Радовались и веселились киевляне - ив Верхнем городе, и в Нижнем, и никто не догадывался, что блистательным зрелищем они наслаждаются благодаря князю Игорю, который ещё с вечера попросил Святослава поехать утром на Подол, в церковь Успения Богородицы Пирогощей.

Его издалека узнавали - статного, чернобрового красавца.

- Глядите, глядите, Игорь! Князь Игорь Святославич! - неслось отовсюду.

Люди вытягивали шеи, проталкивались вперёд, чтобы получше рассмотреть этого необычного человека, имя которого было у всех на устах. Их не столько поражало неосмотрительное поражение, сколько героическое, по мнению многих, бегство из полона: с далёкого Дона, казавшегося им краем земли. Это был подвиг, которым удивлялись и восхищались.

Игорь ехал рядом с великими князьями - Святославом и Рюриком. Он на людях бодрился, даже рисовался, держась в седле легко, прямо, но на душе у него было тяжело: рядом с князьями - победителями чувствовал себя неловко. Хорошо ещё, что не приехал Владимир Переяславский, так как залечивал раны, а то было бы совсем плохо.
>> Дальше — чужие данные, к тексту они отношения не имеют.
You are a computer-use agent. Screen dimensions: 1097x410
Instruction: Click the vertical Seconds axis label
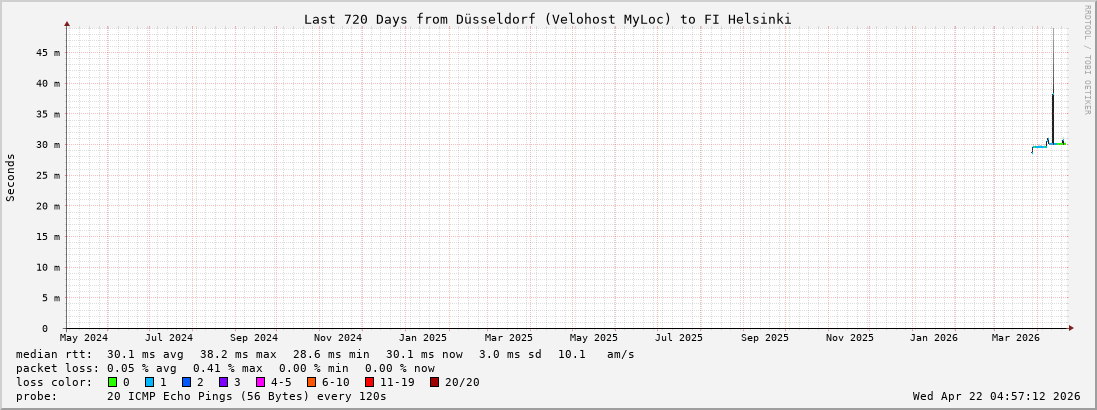(11, 177)
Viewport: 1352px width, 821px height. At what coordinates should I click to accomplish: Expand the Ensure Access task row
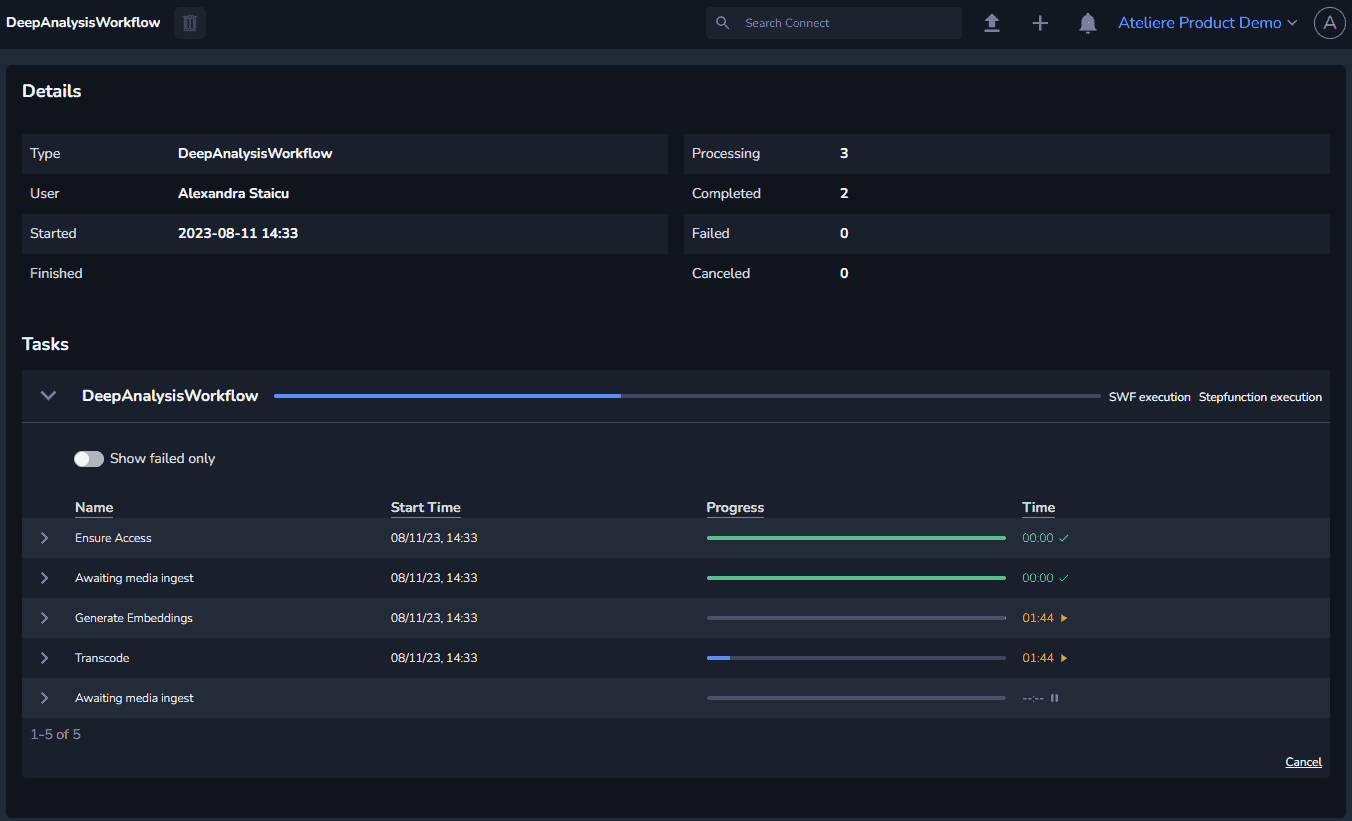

После поражения на Каяле душа его оставалась придавленной, сникшей, а весть о смерти племянника Святослава совсем надломила Игоря.

Ведь это же он виновен, он завёл его и всё войско на погибель. Он!..

Угнетённый, душевно опустошённый, сразу после поражения, в полоне, он искал оправдания, утешения, поддержки в молитвах, потому и просил привезти на Тор священника из города Донца, а теперь всецело уповал на заступничество чудотворной иконы, находящейся в церкви Успения Богородицы на Подоле. Он истово поблагодарит её за чудесное спасение и попросит заступничества за сына, брата, всех бояр и воинов, которые ещё изнемогают в половецкой неволе.

В этом причина его поездки к Богородице Пирогощей на Подол.